# Silver Foam Ginger Ale, Sudbury Brewing and Malting Company 22oz



## Skylark (Sep 24, 2015)

I picked up this nice local bottle off ebay this week. I've found bits and pieces of this bottle at my dig site but never a whole example, so I figured I would grab the chance to get one in excellent shape. As for dating I would put this one in the 1950s or possibly the 1960s, I know at some point Sudbury Brewing and Malting (Later Northern Breweries) reused the Silver Foam brand as a beer.


----------



## Robby Raccoon (Sep 24, 2015)

Can we see the bottom?A 9 <(I)> 59 would tell us 1959.A G (in square) 64 would tell us 1964.Those are two commonly seen marks, just in case you didn't know, for Owen-Illinois (Duraglass) and Glenshaw and their date-codes. Click for a very useful page in determining many glass bottle-marks. It's American, but it can be useful for many bottles sent to bottlers in Canada.


----------



## Skylark (Sep 24, 2015)

I looked at the bottom this morning and I remember it said "Bottle Made in Canada" but I don't remember if it had other marks or not.


----------



## CanadianBottles (Sep 24, 2015)

An Owens Illinois mark on a Canadian soda bottle from that era is extremely rare.  I think I've only ever seen one.  That'll likely have either a Dominion or Consumers mark, if it has one at all.  The Dominion bottles have date codes but they can sometimes be ambiguous about the year, while if the Consumers bottles do as far as I know no one knows how to read them. It's a pretty nice bottle, not often you see sodas put out by a brewery at that late a date.  Only other one that comes to mind is the Calgary Brewing and Malting Company.


----------



## Skylark (Sep 25, 2015)

I checked the bottle markings this morning, they are:

BOTTLE MADE IN CANADA1416C  (The C is in an Inverted Triangle)


----------



## Robby Raccoon (Sep 25, 2015)

"C in a triangle…………….*Consumers Glass Company*, Ville St. Pierre, Montreal, Quebec, Canada (1917-2002). Mark was an *inverted triangle* (point down) from *1917 to 1961*, and a slightly rounded “right-side up” triangle after 1962...."From the site.
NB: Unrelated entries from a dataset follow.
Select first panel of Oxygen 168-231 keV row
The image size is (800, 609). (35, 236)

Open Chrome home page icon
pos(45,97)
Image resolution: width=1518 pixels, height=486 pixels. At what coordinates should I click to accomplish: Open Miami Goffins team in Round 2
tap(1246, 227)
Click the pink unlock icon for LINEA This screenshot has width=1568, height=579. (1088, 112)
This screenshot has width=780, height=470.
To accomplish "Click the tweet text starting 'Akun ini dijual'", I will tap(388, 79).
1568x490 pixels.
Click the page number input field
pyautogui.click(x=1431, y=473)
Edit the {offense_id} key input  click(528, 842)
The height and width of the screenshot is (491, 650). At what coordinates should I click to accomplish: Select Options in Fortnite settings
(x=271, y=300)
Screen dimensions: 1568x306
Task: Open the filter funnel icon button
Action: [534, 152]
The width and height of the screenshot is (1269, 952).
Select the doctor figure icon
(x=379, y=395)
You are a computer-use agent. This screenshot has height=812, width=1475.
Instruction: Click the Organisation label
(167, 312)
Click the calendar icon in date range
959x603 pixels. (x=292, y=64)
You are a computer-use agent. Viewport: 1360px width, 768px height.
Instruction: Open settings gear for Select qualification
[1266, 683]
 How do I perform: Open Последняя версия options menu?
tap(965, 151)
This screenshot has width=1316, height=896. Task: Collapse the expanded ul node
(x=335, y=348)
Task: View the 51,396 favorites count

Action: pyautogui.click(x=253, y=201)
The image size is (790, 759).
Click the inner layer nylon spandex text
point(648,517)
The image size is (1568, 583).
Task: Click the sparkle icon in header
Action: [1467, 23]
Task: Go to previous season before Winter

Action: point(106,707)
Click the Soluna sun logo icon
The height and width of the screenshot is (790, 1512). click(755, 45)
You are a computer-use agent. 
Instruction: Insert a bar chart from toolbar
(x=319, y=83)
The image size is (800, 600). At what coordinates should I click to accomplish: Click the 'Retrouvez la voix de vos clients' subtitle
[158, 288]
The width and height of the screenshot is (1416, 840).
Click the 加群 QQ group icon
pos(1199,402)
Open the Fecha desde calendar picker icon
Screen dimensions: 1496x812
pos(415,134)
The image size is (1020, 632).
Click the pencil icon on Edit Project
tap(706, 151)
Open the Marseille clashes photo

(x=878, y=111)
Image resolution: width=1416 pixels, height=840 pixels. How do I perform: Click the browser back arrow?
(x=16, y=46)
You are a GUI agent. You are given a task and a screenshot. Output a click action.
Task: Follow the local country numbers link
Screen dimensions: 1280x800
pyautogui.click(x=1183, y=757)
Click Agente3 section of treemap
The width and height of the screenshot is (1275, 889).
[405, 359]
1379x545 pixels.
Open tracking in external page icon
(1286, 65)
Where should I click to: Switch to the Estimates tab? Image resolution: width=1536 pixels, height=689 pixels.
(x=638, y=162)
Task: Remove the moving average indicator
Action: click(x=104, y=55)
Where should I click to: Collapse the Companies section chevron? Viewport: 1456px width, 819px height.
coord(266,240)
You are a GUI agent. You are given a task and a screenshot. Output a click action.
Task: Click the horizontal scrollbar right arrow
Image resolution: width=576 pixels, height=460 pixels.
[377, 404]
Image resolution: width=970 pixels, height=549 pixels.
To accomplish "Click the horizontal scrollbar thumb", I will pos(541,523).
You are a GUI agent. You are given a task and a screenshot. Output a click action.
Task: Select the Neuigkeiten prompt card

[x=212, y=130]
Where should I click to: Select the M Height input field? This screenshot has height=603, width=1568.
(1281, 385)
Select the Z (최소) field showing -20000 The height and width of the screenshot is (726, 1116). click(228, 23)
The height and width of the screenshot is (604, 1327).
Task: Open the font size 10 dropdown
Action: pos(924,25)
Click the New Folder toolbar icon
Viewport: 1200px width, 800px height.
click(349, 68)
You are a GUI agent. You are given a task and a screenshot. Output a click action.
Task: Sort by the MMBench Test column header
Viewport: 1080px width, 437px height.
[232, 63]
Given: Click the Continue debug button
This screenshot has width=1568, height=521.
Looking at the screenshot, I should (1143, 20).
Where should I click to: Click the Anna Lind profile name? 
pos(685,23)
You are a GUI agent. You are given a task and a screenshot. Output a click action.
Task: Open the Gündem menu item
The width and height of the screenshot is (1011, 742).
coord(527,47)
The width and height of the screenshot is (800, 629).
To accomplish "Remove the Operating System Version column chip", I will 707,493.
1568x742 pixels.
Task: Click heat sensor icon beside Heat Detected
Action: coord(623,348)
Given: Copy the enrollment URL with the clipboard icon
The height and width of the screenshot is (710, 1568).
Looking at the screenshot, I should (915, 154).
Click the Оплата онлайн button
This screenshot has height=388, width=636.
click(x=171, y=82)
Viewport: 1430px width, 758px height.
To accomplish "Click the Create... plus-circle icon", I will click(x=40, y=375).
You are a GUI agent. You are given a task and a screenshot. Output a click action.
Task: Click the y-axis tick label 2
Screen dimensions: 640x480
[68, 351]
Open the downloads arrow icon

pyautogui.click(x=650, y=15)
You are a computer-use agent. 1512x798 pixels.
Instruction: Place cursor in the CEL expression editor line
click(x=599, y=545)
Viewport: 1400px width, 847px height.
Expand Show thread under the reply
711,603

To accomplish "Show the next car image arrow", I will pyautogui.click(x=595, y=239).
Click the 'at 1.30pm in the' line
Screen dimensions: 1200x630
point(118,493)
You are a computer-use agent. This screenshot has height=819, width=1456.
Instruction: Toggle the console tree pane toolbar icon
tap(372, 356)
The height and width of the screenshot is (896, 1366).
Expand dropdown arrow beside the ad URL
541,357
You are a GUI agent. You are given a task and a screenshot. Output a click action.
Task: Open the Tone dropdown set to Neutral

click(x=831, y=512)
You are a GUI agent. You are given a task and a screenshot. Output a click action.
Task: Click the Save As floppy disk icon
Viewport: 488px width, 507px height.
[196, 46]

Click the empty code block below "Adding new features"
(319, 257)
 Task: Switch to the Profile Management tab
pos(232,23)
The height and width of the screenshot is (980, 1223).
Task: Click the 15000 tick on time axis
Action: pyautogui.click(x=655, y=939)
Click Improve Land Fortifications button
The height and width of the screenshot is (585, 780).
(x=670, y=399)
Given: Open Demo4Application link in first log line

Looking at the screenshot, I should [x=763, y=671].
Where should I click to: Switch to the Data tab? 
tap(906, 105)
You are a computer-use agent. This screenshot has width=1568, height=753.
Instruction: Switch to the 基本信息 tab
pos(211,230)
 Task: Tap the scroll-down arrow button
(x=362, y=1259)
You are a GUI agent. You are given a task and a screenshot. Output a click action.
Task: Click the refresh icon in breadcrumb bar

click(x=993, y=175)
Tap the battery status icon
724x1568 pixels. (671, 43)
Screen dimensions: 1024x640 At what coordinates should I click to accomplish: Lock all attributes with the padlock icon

So... your bottle is pre-1962.


----------



## Skylark (Sep 28, 2015)

Ah, thank you! I missed the portion about the inverted triangle when I skimmed through that website lol. I was digging last night and I found an intact 7oz Silver Foam bottle. Unfortunately I had also found the broken bases of 3 others as well as an intact one completely warped from a trash fire.


----------



## boater51 (Jul 19, 2017)

*I have this bottle with these markings.  Pics attached.*



Spirit Bear said:


> Can we see the bottom?A 9 <(I)> 59 would tell us 1959.A G (in square) 64 would tell us 1964.Those are two commonly seen marks, just in case you didn't know, for Owen-Illinois (Duraglass) and Glenshaw and their date-codes. Click for a very useful page in determining many glass bottle-marks. It's American, but it can be useful for many bottles sent to bottlers in Canada.


----------



## RCO (Jul 20, 2017)

I've seen your bottle before , but its not from Sudbury , its the one from North Bay ? I can't see the back to tell for sure 

it was definitely made in Canada and used in northern Ontario in I'd say 50's era , its a neat bottle


----------